David Heard was going to be a DJ, a fashion designer or a brilliant scientist.
But when he was diagnosed with neuroblastoma in 2008, David became a fundraiser for pediatric cancer research, a legacy that lives on today despite his tragic passing in 2011. David was only 10 years old.
“One of the things that I often feel sad about or think about is gosh, what would he have become?”
David’s mother, Susan Heard, still does not have an answer to that question, but she is committed to fulfilling David’s wish to help other children like him.
“When David got sick, he was given a lot of presents,” Susan said. “And he said, ‘this is weird mom, why do people keep giving me stuff? Shouldn’t we do something that makes a difference?'”
Say no more. The Heard family has raised more than $600,000 since 2011, and a large part of their success has come from the annual “Big Shave” event held in Kirby Sports Center. Volunteers secure pledges from donors to shave their head, and all proceeds go to David’s Warriors, a hero fund in his memory set up through the St. Baldrick’s foundation website.
“The idea of the event is to raise money for pediatric cancer research, because it is so horribly underfunded,” Susan said. “The piece of the pie that’s given to pediatric cancers specifically is not anywhere near what it needs to be in order to really generate cures or better treatments.”
The idea of funding groundbreaking research across the country was none other than David’s.
“His focus was really ‘let’s get more money in the hands of researchers, and let’s get some cures for kids like me,'” Susan said. “He was 10, and that’s literally when he was dying he gave me this list of things he wanted me to do, and that was his thing. He’s like ‘you need to fund more research for kids.’ It was one of those moments where you’re like ‘this kid, what a loss to society.'”
The Big Shave event began in 2013, and has continued every year with varying levels of success. A lot of students were participating in the family’s “National Crane Project,” an idea of David’s in which origami crane mobiles are placed in pediatric cancer centers around the country to “inspire hope for healing.” According to Susan, lots of student-athletes participated in the project which is how the event turned into an annual affair.
“[David] really connected with the students, and I think the students were wanting to do something philanthropic,” she said. “They decided that this would be their way of giving back to the community.”
This year, The Big Shave saw its best turnout to date. 13 varsity teams are registered for the event, in addition to a handful of other donors including the Chi Phi Rho chapter, which has raised over $1,300 alone.

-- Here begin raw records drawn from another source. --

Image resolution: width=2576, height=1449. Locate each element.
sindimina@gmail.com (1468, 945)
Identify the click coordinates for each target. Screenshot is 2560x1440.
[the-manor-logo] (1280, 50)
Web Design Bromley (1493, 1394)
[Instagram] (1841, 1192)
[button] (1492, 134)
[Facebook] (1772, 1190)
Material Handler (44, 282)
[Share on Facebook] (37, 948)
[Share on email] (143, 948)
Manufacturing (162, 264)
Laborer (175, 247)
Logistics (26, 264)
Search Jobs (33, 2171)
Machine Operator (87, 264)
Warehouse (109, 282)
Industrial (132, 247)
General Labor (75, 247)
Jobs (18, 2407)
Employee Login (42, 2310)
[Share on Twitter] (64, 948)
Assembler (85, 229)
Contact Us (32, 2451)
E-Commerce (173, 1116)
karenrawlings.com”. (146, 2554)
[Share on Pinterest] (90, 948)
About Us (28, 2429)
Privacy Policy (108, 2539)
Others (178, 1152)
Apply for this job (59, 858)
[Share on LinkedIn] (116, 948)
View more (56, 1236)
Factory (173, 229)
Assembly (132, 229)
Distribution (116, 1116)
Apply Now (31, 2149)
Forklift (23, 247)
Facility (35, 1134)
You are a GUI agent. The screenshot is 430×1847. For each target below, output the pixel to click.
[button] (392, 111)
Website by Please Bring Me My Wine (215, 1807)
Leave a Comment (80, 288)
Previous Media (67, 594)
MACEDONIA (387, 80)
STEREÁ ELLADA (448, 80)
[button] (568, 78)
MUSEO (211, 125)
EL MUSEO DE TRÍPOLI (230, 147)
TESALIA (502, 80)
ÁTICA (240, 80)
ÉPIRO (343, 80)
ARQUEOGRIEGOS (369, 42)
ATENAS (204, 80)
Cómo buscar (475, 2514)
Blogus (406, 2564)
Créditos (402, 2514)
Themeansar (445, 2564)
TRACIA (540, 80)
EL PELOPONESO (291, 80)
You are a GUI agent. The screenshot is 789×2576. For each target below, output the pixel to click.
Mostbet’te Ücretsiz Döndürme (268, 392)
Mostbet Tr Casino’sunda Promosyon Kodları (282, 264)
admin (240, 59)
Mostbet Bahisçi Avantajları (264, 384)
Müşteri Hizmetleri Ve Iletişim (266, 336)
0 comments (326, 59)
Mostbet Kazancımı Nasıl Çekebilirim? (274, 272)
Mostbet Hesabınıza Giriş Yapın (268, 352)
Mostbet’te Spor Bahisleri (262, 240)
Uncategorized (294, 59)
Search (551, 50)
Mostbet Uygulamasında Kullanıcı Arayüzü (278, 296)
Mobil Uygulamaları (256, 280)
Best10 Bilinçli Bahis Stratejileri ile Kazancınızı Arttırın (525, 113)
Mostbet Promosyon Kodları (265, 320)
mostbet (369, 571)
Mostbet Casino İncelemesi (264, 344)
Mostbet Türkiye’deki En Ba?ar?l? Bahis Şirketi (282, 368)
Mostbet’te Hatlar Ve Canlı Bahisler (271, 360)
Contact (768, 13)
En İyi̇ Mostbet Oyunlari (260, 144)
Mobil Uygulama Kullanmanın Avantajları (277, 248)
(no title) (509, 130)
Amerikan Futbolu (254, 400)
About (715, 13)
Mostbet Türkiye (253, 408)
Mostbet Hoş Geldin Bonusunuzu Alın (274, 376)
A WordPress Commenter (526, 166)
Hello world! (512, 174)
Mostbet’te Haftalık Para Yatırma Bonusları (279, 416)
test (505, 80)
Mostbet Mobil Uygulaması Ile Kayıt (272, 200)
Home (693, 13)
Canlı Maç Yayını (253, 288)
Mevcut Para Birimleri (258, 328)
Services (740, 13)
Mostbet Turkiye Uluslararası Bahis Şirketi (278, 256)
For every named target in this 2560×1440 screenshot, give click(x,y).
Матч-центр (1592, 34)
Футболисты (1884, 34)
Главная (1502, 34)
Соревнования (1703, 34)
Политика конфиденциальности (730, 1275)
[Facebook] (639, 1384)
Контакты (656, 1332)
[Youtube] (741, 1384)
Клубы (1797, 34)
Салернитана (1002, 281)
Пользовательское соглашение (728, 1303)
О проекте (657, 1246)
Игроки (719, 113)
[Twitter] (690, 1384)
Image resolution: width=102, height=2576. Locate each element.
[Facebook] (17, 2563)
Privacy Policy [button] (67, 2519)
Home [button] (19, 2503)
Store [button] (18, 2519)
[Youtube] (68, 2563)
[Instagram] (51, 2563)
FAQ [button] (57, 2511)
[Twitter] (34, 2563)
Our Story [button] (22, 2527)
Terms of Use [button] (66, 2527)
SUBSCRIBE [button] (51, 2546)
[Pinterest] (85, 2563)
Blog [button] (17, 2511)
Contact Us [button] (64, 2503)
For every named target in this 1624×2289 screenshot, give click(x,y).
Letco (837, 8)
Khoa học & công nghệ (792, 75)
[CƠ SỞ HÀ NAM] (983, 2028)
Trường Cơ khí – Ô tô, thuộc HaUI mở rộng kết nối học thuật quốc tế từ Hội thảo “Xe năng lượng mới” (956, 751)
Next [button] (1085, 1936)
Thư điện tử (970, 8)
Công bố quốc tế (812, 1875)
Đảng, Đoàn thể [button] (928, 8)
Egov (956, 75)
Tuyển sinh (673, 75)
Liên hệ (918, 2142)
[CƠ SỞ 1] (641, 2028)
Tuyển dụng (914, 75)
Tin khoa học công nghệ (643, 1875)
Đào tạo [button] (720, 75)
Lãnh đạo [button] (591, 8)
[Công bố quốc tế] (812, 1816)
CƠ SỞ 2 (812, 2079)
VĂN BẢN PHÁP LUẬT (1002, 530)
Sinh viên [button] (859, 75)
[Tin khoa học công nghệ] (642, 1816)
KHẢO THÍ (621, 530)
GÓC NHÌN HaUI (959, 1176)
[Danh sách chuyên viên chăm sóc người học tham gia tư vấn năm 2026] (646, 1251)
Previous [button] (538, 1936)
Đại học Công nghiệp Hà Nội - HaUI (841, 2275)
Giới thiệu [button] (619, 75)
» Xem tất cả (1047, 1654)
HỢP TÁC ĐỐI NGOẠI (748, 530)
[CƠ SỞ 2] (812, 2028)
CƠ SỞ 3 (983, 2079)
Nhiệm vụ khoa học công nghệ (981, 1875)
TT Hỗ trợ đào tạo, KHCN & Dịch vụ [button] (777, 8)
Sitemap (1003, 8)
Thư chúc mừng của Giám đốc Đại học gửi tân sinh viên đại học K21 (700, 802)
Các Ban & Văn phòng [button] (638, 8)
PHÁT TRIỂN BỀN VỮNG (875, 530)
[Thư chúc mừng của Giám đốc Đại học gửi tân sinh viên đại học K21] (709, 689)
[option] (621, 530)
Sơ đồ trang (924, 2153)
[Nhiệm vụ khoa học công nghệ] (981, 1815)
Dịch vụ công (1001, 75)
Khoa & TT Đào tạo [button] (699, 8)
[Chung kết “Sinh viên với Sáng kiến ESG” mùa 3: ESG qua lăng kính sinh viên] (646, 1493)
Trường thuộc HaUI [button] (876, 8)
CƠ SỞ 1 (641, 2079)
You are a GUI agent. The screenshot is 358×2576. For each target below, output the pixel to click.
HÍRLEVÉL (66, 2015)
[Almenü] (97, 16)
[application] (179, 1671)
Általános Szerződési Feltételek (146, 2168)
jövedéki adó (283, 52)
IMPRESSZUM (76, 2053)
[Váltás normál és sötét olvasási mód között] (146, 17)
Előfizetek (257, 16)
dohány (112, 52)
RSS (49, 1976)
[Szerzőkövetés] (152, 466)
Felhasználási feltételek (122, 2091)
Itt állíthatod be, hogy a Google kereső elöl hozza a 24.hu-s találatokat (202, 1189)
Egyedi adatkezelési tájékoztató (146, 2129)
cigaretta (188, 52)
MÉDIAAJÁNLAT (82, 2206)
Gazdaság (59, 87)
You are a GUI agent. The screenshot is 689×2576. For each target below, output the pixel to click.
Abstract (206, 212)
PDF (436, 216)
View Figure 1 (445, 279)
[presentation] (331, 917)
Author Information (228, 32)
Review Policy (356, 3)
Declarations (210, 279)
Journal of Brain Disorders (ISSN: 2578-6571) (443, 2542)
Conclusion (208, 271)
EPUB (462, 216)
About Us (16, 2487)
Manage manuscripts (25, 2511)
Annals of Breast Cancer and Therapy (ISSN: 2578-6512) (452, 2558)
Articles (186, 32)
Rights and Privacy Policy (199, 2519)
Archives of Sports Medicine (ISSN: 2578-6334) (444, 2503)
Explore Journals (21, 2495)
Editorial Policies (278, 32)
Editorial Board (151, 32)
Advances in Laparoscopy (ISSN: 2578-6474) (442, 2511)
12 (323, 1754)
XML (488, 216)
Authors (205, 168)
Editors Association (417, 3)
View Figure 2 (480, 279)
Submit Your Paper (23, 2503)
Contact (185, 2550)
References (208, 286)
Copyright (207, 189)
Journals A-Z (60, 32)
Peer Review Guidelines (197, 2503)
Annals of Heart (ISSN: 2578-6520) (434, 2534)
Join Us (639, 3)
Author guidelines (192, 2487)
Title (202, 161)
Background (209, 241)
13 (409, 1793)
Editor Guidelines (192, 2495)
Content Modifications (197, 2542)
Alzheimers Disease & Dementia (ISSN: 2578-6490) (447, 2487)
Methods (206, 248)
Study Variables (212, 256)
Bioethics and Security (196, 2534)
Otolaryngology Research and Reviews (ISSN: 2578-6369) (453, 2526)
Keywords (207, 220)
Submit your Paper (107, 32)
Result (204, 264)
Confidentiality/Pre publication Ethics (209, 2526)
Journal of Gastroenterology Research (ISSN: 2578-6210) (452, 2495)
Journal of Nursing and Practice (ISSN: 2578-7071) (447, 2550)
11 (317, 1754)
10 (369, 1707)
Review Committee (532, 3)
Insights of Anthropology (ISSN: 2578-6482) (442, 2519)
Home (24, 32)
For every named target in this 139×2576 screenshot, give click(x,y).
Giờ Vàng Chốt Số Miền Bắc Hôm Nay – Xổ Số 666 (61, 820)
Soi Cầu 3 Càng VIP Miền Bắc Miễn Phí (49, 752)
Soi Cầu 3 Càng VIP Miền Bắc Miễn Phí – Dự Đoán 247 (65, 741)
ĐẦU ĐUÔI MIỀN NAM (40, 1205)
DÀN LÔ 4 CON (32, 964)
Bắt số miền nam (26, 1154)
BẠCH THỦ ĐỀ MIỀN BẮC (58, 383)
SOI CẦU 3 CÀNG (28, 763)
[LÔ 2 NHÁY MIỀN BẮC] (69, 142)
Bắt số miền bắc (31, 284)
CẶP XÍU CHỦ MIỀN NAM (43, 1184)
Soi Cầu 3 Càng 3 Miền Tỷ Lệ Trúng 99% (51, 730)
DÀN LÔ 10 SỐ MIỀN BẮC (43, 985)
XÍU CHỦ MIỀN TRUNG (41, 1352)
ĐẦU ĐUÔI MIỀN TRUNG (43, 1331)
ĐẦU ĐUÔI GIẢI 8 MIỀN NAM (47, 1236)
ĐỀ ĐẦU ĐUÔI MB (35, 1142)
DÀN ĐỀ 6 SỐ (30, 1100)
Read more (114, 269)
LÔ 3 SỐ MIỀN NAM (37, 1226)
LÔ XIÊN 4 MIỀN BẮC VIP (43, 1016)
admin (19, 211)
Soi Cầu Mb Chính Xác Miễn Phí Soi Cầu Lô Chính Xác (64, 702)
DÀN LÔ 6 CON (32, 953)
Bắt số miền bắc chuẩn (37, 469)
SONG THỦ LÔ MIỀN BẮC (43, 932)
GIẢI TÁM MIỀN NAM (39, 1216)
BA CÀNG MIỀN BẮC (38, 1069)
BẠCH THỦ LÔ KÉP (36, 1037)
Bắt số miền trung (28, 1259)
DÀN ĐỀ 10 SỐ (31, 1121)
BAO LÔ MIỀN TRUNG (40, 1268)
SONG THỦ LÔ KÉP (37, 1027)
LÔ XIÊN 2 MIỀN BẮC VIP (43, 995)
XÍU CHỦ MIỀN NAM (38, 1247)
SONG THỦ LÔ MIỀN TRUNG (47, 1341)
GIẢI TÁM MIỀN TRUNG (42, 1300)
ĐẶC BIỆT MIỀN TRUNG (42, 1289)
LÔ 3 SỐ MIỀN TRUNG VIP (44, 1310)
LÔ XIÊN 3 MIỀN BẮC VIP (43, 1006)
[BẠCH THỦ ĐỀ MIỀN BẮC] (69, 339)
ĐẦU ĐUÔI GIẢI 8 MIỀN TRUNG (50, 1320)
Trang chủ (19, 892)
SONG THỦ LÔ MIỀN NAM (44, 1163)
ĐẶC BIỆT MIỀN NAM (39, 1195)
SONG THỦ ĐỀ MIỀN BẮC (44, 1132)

“And this year, I’m stunned,” Susan added. “All of the teams are registered…but that’s the fun, teams can compete against each other in a way that everybody wins, right? Because the idea is to raise as much money as we can for cancer research.”
The Big Shave event has often been closely connected with the men’s lacrosse team, who have spearheaded the fundraising and shaving efforts during the past few years. As the coaching staff changed over the years the event faded slightly, but it has seen a resurgence since head coach Pat Myers took the reins of the men’s team in 2018. It all started with his discovery of a team award called the “David Heard Unsung Hero award,” which is presented at the program’s annual banquet.
“I met the Heard’s, we brought them into the fold and invited them to our team banquet my first fall here to present that unsung hero award,” Myers said. “We got to know more about their story, about their son’s story and about the pediatric cancer research that St. Baldrick’s does and they told me about The Big Shave. I know it’s something that our team had taken pride in prior to me even being here. We’ve tried to take it up to another level in terms of supporting that cause.”
The men’s lacrosse team had raised $2,854 by Wednesday night as the donations continued to trickle in, and the women’s lacrosse team helped raise an additional $1,580. The event brought in well over $17,000 for David’s Warriors, with over 60 people shaving their heads.
“This is his legacy and what he wanted was to raise money,” Susan said. “It’s like everybody is saying ‘yes, we hear David’s final wish and here we are. We’re delivering on that.”
Holding the event at Lafayette holds a special significance for Susan and her husband Tom Heard ’91, as they live on College Hill and fondly remember David attending sports games at the school throughout his life.
“David will always have his connection to Lafayette no matter which students are there,” Susan said. “His being can exist in the Lafayette space in such a beautiful way.”
“David was very special to many,” said Celeste Langen, a development technology specialist at the college and a close family friend of the Heard’s. “Their journey has not been easy, and we hope that what the community has done along the way has helped ease their grief. One thing that has been amazing throughout has been the family’s approach. It’s been real and raw, but extremely positive.”
Although February has typically been a difficult month for the family, with David passing on February 10th and Susan’s birthday on the 13th, The Big Shave event has begun to turn the tide.
“It is a very touching and incredible gift that we get every year from students who get involved,” Susan said. “It’s a way to remember David and his legacy and to keep fueling what he wanted.”